▶ SOURCE TEXT:
Klein's Side Scan Sonar, Then and Now

 

Marty Klein: Wow. It started back in 1961 when I was a senior at MIT and I had to do a thesis. I like to build things, but I seemed destined to work on some very theoretical project. I knew of Harold Edgerton, the famous professor, and I went into his lab and asked if he had anything interesting that I might work on. He introduced me to his world and partly to the ocean world, and I think I was hooked right from the beginning.

 

MK: Edgerton was famous for the development of strobe light – he’s known as “Papa Flash” – but back in the late ’50s he was introduced to Jacques Cousteau by the National Geographic Society. Cousteau wanted to take pictures in the deepest part of the ocean. Edgerton wound up making him a deepwater camera and strobe light, and together they took the first pictures in the deep ocean. Edgerton’s device used a precision timed pinger that helped him to get these first deepwater pictures. Edgerton noticed that his pinger was penetrating the bottom of the seafloor a little bit. He began a fascination himself with underwater things – underwater cameras, strobes, sonar, boomers and other devices – and was working on a device he called a “mud penetrator”. It was just a converted navy echosounder that he was pulsing to look through the sediment of the Charles River in Boston and Boston Harbor, and sort of by coincidence I came onto this scene.

 

As a teenager I had been an electronics hobbyist. I had some experience working on these new devices called transistors, and I was able to improve the signals on Edgerton’s devices. At some point Edgerton turned his pinger, and instead of pointing it down he pointed it sideways and he made kind of a crude side scan sonar. I was working with him – first I worked in his lab and then he had had a company Edgerton, Germeshausen and Grier, which later became EG&G, Inc. The Oceanographic Department at E.G.& G. evolved and nowadays it has transformed into EdgeTech. And this sonar did pick up things on the seabed, but it made very crude pictures. We used the technology when the submarine Thresher sank in April of 1963, searching from the Bathyscaph Trieste. We worked very hard on that sonar device, and to make a long story short, it failed. The resolution was not good, and it had some other problems. So I was determined to make a real side scan sonar that would make pictures so that a shipwreck looked like a shipwreck and airplane looked like an airplane and a pipeline looked like a pipeline. I was obsessed with making that happen.

▶ WRITTEN PROBLEM 1: Name every kind of underwater device that the side scan sonar interview lists as something Edgerton became fascinated with.
▶ WRITTEN PROBLEM 2: From the side scan sonar interview, extract the passage between "Klein's Side Scan" and "from the beginning.", inclusive.
▶ WRITTEN PROBLEM 3:
Answer these questions from the side scan sonar interview:
(a) In what year was Klein a senior at MIT who had to do a thesis?
(b) What nickname is Edgerton known by?
(c) In what month and year did the submarine Thresher sink?

▶ COLLECTED MATERIAL:
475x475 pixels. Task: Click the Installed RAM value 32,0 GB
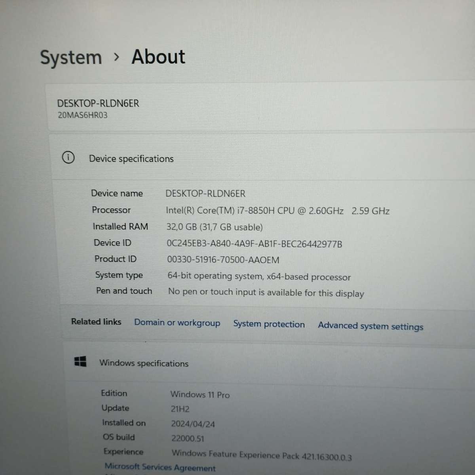point(215,227)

▶ WRITTEN SOLUTION 1: Underwater cameras, strobes, sonar, boomers

▶ WRITTEN SOLUTION 2:
Klein's Side Scan Sonar, Then and Now

 

Marty Klein: Wow. It started back in 1961 when I was a senior at MIT and I had to do a thesis. I like to build things, but I seemed destined to work on some very theoretical project. I knew of Harold Edgerton, the famous professor, and I went into his lab and asked if he had anything interesting that I might work on. He introduced me to his world and partly to the ocean world, and I think I was hooked right from the beginning.

▶ WRITTEN SOLUTION 3:
(a) 1961
(b) "Papa Flash"
(c) April 1963